Akhirnya, aku ‘berhasil’ membuat tulisan ini, sekadar catatan dan pengalaman pribadi yang menurutku berkesan, meski belum tentu seperti itu bagi Anda. Karenanya mohon dimaafkan bila tak berkenan.

Gelengan dan Anggukan

Cerita ini terjadi di tengah-tengah Sidang Majelis Permusyawaratan Rakyat (MPR) yang berlangsung ketika itu. Kerasnya pertarungan politik pasca Reformasi 1998, telah menampilkan polarisasi yang tajam antar partai politik di parlemen. Sebagai pendatang baru di Dewan Perwakilan Rakyat (DPR), Kiyai Nadjih Ahjad menemukan pengalaman baru yang berbeda 180 derajat dengan lingkungan asalnya, Pesantren.
“Bagaimana rasanya selama berada di DPR, Kiyai?” tanyaku.

Kiyai Nadjih tak langsung menjawab. Ia menatapku dalam.

“Saya ini biasa hidup di lingkungan Pesantren. Di Pesantren, kami terbiasa mengucapkan apa-apa dengan sungguh-sungguh dan apa adanya,” terang Kiyai Nadjih.

“Kalau di sini, di DPR ini, memangnya seperti apa Kiyai?” tanyaku.

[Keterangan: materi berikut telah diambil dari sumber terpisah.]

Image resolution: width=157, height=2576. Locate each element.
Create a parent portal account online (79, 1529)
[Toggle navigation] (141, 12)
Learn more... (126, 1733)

Kiyai Nadjih menarik nafas dalam-dalam.

“Di DPR ini, kita harus pandai-pandai memahami ucapan dan isyarat. Kenapa? Karena MENGANGGUK BUKAN BERARTI SETUJU DAN MENGGELENG BELUM TENTU MENOLAK!” terang Kiyai Nadjih sambil melepas senyum padaku.

Ah, betul juga,”pikirku

*****

NU dan Muhammadiyyah

Dalam sebuah perbincangan kecil di Sekretariat Dewan Pimpinan Pusat Partai Bulan Bintang di Kramat VI saat itu, lepas menghadiri undangan pengajian dari Pimpinan Pusat, aku dan Bang Nash (Nashruddin MUHARRAR, peny.) beruntung berkesempatan berbincang dengan Kiyai Nadjih.
“Kiyai, saya mau tanya satu persoalan klasik di dunia Islam,”tanyaku memulai.

Kiyai Nadjih melepaskan senyum khasnya merespon pertanyaanku.
“Bagaimana Kiyai melihat umat Islam hari ini, di Indonesia khususnya,”tanyaku.
“Ya, besar, ramai dan banyak,” jawab Kiyai Nadjih singkat.
Aku penasaran. Sepertinya Kiyai mencoba mengalihkan persoalanku.
“Maaf Kiyai, maksud saya bagaimana Kiyai melihat kondisi umat Islam yang terbagi-bagi; ada SUNNI ada SYIAH; ada NU ada MUHAMMADIYAH ada PERSIS ada Al IRSYAD dan lain-lain itu,”aku memfokuskan pertanyaanku.
Kiyai Nadjih kembali tersenyum. Aku penasaran.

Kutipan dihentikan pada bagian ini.